OSHA issued a good final rule on Friday, Dec 12 designed to clarify employers’ duty to provide personal protective equipment (PPE) and train employees on the proper use of the PPE (link here).  It will take effect on January 12, 2009.  The rule was necessary because of some down-right awful and/or inconsistent OSH Review Commission decisions, and an adverse majority ruling by the U.S. Court of Appeals for the Fifth Circuit.  It was one particular outrageous case of an employer’s disregard for workers’ health that was the straw that finally broke OSHA’s back.  More on that below; the bottom line of this OSHA final rule is:

“…to make it unmistakably clear that each covered employee is required to receive PPE and training, and that each instance when an employee subject to a PPE or training requirement does not receive the required PPE or training may be considered a separate violation subject to a separate penalty.”  (73 Fed Reg 75569)

OSHA explains in the preamble to the rule (at 75571) why the agency had to buckle down and issue this clarification. 

“Erik Ho, a Texas businessman, was cited for multiple violations of the construction asbestos standard’s respirator and training provisions. Ho’s conduct was particularly flagrant. He hired eleven undocumented Mexican employees to remove asbestos from a vacant building without providing any of them with appropriate protective equipment, including respirators, and without training them on the hazards of asbestos.  Ho persisted in exposing the unprotected, untrained employees to asbestos even after a city building inspector shut down the worksite, at which point Ho began operating secretly at night behind locked gates.”

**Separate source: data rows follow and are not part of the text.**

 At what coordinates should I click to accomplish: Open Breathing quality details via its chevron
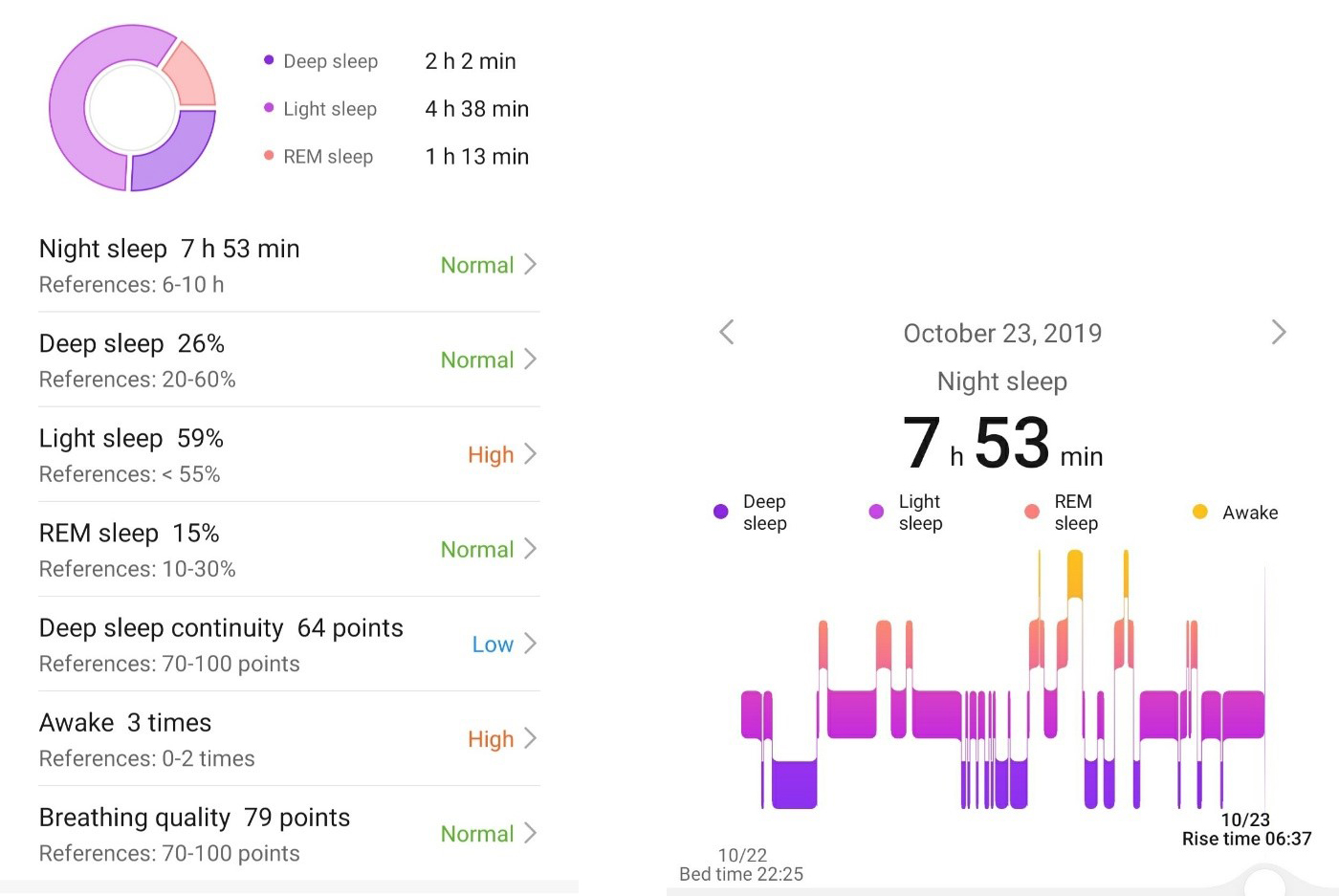click(532, 833)
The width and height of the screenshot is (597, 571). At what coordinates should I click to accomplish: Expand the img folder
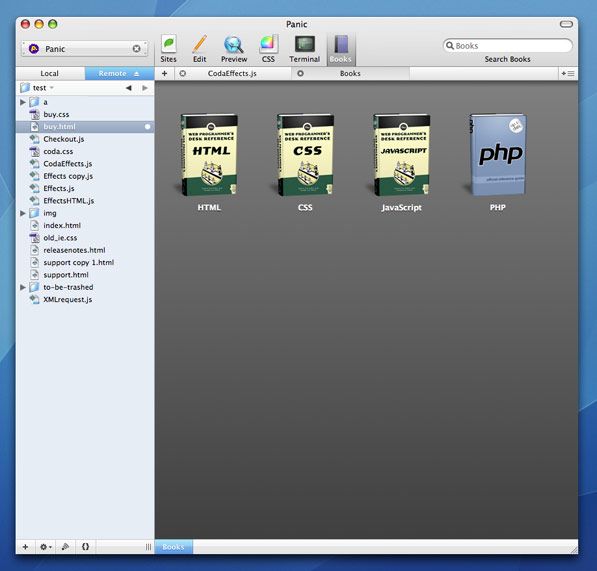click(23, 213)
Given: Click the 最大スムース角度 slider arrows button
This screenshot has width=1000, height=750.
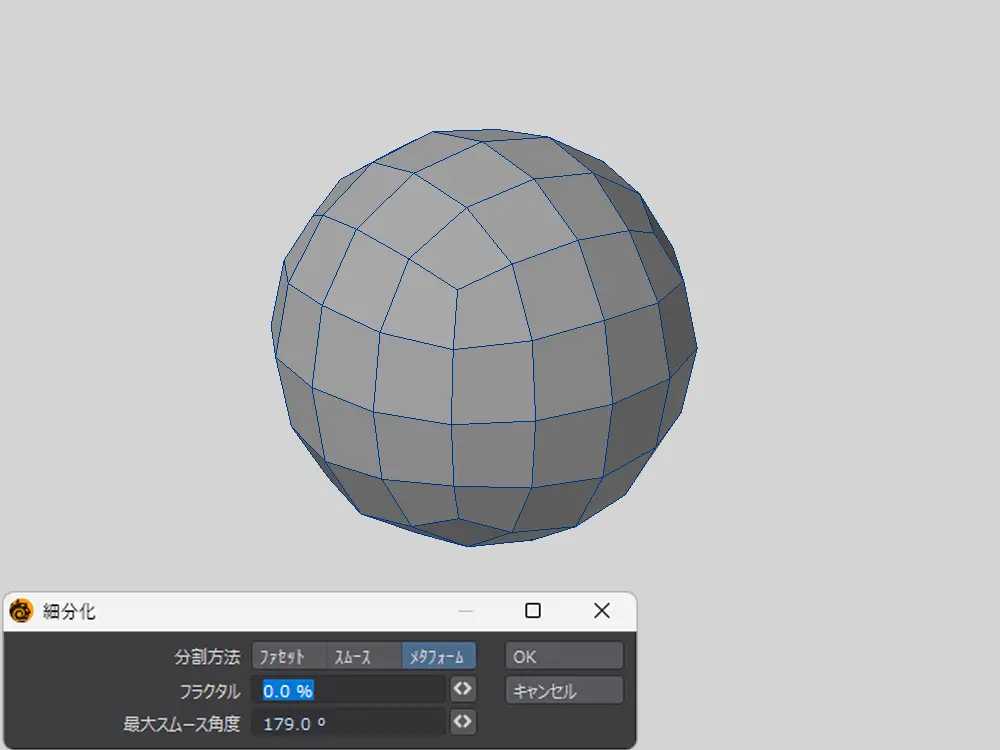Looking at the screenshot, I should pyautogui.click(x=461, y=722).
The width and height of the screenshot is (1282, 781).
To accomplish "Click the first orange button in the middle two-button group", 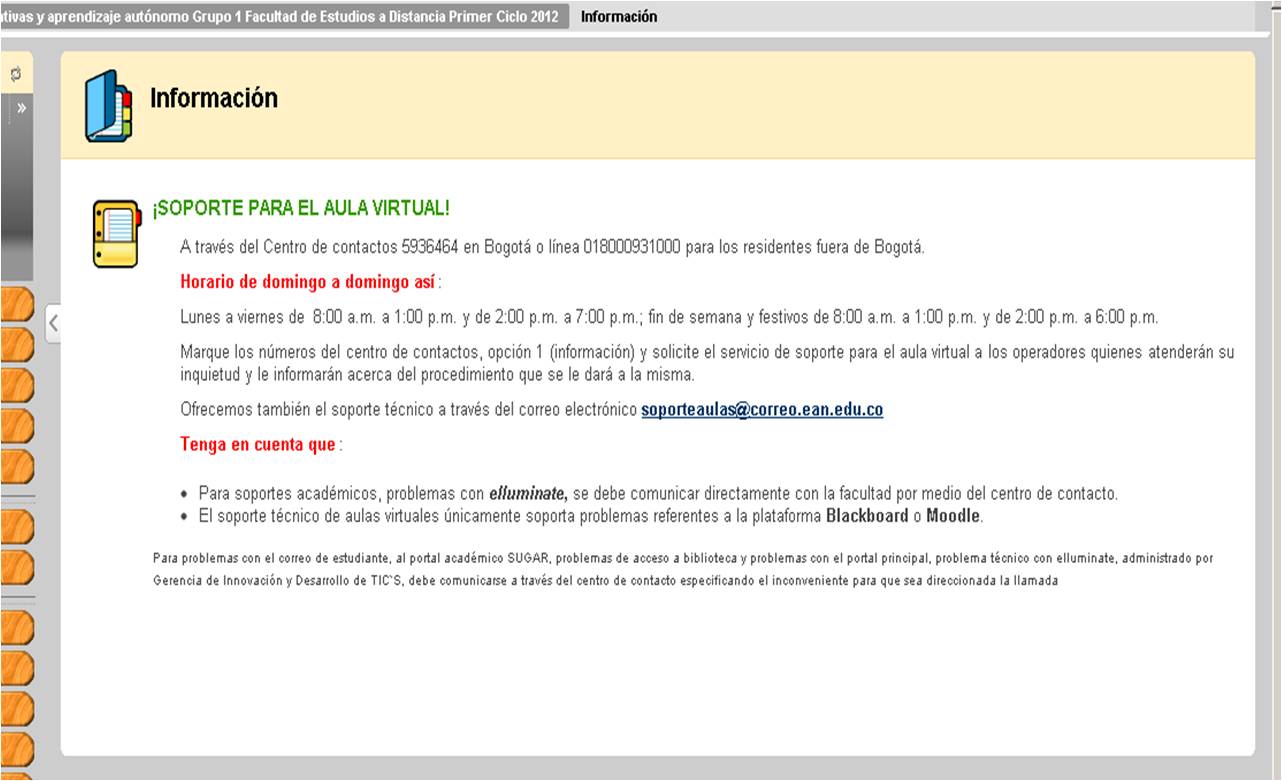I will 16,526.
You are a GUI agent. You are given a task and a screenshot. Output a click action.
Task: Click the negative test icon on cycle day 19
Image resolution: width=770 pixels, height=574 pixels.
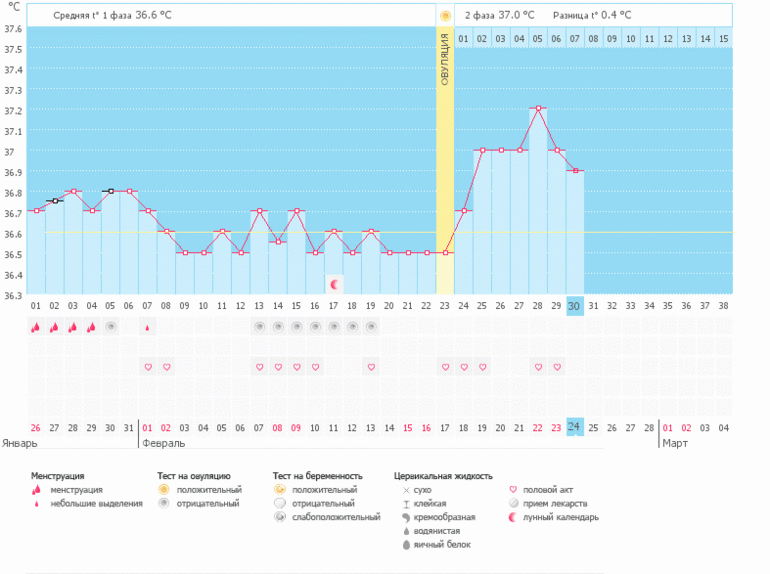tap(371, 327)
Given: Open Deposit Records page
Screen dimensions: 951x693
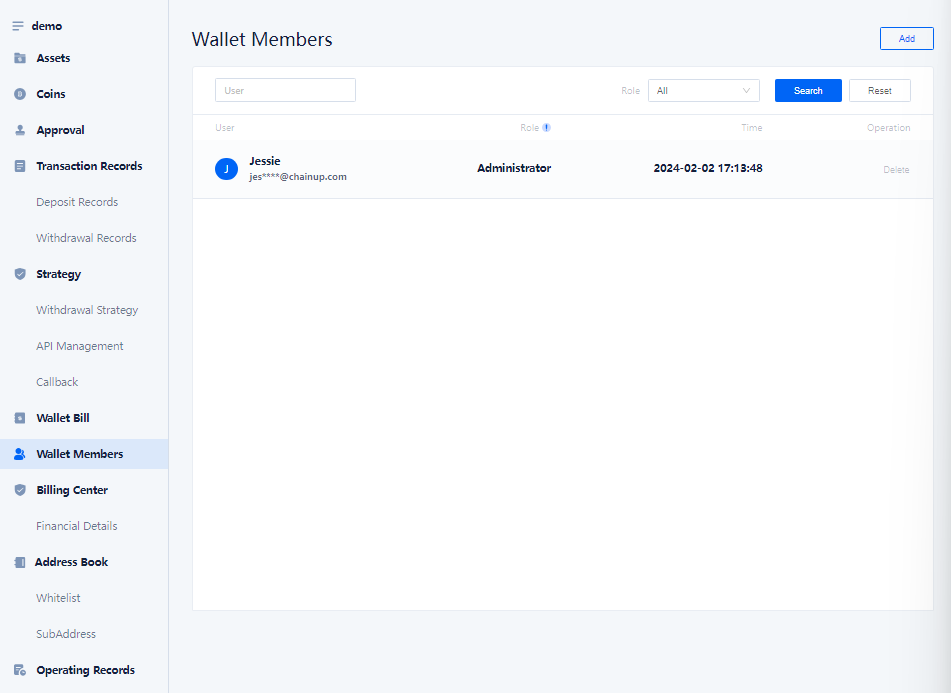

“The citations charged Ho with separate violations for each of the eleven employees not provided a respirator. …Ho was also charged with separate violations for each of the eleven employees not trained…    …A divided OSH Review Commission vacated all but one of the respirator and one of the training violations. According to the majority, the requirement to provide respirators and ensure their use involved the single act of providing respirators to the employees in the group performing the specified asbestos work. 17 O.S.H. Cas. (BNA) at 1372. Thus, the majority concluded, ‘the plain language of the standard addresses employees in the aggregate, not individually.’  The majority reached this conclusion despite acknowledging that various subparagraphs immediately following the cited provision required particularly employee-specific actions, such as fit-testing individual employees.   The majority adopted an equally narrow interpretation of the [training] requirement.”

“…One Commissioner dissented, arguing that the plain wording of the respirator and training provisions authorizes OSHA to treat as a discrete violation each employee not provided and required to use an appropriate respirator, and each employee not trained in asbestos hazards. (Thomasina Rodgers, Comm’r dissenting).”

The AFL-CIO’s H&S department was engaged fully in this rulemaking and supported it.   In their written comments to OSHA, they said:

“We support OSHA’s proposed rule.  The proposal, when modified in accordance with our suggested language changes…will removew any doubt that employers are obligated to provide required PPE and training to each worker and that employers who fail to do so for each individual employee are subject to per-instance citations for each employee unprotected.”

Whomever was calling the shots at OSHA and SOL on this one deserves credit.  Thanks for doing the right thing to ensure this fundamental protection for workers.

Employers or other interested parties who believe they will be adversely affected by this rule have 60 days to “file a petition challenging the validity of the standard with the U.S. court of appeals…” as provided by Section 6(f) of the OSH Act.  No matter how much sense this rule makes, I’m sure there is some DC law firm and/or lobbying group looking for a client(s) who wants to challenge it.   I hope I’m wrong.